Namun sayangnya pelestarian bangunan-bangunan yang memiliki nilai sejarah tinggi tersebut sangat kurang. Contohnya selain Jembatan Kota Intan yang sudah tidak berfungsi sebagai mana mestinya, sungainya pun kotor dan bau. Kemudian bangunan air mancur yang terdapat di depan gedung Fathillah, yang konon berfungsi sebagai sumber mata air warga setempat, kini rusak dan tidak berfungsi sama sekali. Belum lagi gedung-gedung lain yang telah berubah fungsi dan tidak jelas penataannya. Apalagi kemudian ditambah dengan kondisi lalu lintas yang ruwet tidak karuan dan dipadati beragam kendaraan, mulai dari bus, kendaraan pribadi, motor hingga ojek sepeda.
Keinginan untuk memaksimalkan potensi Kawasan Kota Tua, tampaknya bukan tidak ada, karena seperti dibaca di media massa, pemerintah DKI juga sudah sejak lama berupaya merevitalisasi Kawasan Kota Tua. Aturan hukumnya juga sudah ada yaitu SK Gubernur DKI Jakarta nomor 475/1993 yang menindaklanjuti UU No.5 tahun 1992 mengenai perlindungan terhadap bangunan dan benda cagar budaya. Dalam tataran yang lebih praktis, saya juga pernah baca bahwa Pemerintah Kota Jakarta Barat pernah menyelenggarakan Festival Kesenian Kota Tua dan Pecinan di kawasan Kota. Kegiatan yang dilakukan antara lain ”Plesiran Tempo Doeloe Bank Djadoel di Batavia” dan pawai yang menampilkan barongsai, tanjidor, kuda lumping dan ondel-ondel serta marching band.
Upaya-upaya tersebut diatas sangat baik, namun tentunya perlu lebih digiatkan antara lain dengan merestorasi gedung-gedung tua, merubah suasana Kawasan Kota Tua menjadi lebih hidup dan menjadikannya kawasan bisnis wisata serta melibatkan peran serta masyarakat.

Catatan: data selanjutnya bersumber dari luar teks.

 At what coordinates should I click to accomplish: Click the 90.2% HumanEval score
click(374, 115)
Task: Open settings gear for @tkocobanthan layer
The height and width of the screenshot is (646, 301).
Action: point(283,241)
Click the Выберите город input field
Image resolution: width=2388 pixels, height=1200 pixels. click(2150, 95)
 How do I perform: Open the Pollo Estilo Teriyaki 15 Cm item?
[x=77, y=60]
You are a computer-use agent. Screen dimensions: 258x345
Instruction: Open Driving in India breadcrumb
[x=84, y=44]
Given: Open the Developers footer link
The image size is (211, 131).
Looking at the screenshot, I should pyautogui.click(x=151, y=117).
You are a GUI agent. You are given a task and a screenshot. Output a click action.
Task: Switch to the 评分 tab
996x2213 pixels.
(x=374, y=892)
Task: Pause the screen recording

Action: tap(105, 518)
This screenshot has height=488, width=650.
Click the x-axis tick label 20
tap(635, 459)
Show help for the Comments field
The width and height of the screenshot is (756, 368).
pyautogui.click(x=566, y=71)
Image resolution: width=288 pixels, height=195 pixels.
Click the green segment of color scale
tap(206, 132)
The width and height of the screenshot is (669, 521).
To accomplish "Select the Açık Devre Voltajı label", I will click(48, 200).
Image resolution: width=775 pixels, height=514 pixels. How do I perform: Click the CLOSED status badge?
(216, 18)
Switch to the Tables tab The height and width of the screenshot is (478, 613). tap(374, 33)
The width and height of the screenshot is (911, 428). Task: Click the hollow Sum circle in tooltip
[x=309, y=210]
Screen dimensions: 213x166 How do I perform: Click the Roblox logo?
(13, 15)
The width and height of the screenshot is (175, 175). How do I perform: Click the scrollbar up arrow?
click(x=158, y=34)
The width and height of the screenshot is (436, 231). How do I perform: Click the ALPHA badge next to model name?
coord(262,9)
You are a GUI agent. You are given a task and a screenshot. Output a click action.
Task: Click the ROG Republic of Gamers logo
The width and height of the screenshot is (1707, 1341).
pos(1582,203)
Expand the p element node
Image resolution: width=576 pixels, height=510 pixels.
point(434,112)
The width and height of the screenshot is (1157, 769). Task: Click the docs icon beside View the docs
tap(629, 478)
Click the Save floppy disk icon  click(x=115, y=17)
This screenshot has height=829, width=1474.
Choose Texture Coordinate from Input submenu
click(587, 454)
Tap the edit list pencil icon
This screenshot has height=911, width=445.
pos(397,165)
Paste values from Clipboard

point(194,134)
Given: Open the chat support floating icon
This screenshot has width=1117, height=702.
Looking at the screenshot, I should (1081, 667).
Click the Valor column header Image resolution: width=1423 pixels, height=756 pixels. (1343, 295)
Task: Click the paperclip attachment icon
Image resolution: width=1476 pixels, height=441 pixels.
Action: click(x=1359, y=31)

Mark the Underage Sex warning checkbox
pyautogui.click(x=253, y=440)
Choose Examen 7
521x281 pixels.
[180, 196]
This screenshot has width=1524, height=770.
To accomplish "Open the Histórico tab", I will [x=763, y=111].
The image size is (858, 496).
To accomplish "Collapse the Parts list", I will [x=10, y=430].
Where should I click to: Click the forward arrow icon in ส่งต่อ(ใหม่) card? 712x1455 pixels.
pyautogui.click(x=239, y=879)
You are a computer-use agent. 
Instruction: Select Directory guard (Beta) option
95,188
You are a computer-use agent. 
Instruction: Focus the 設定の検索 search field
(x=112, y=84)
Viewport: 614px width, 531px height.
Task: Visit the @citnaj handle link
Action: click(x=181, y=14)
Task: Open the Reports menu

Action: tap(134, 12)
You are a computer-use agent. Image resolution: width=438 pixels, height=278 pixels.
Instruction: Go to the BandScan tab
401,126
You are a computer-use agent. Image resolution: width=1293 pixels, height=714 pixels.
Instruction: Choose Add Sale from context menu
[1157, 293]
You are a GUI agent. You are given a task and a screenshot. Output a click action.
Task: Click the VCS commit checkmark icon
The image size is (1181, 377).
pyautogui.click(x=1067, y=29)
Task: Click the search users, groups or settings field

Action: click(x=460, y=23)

Terkait peran serta masyarakat, saya sangat senang ketika membaca berita bahwa di Jakarta telah terbentuk organisasi pecinta kota tua yaitu Jakarta Old Town (JOK) dipimpin Miranda Gultom. Saya berharap organisasi seperti JOK bisa melakukan penataan Kawasan Kota Tua sebagai tempat tujuan wisata sekaligus melestarikan bangunan tua yang memiliki kaitan sejarah perkembangan kota Jakarta. Tapi kapan ya hal tersebut segera terwujud?. Saya sich inginnya cepat-cepat, sehingga jika pada saat nanti kembali ke Jakarta, saya dan keluarga bisa plesiran ke Kawasan Kota Tua dengan nyaman. Ada yang bisa dilihat dan dinikmati, tentu saja tanpa harus mencium bau busuk sampah dan kekhawatiran diserempet motor atau ojek. O iya, kalau ada pejabat Pemda DKI yang ingin mengadakan studi banding ke Brussels, saya bersedia kok menemani. Peace.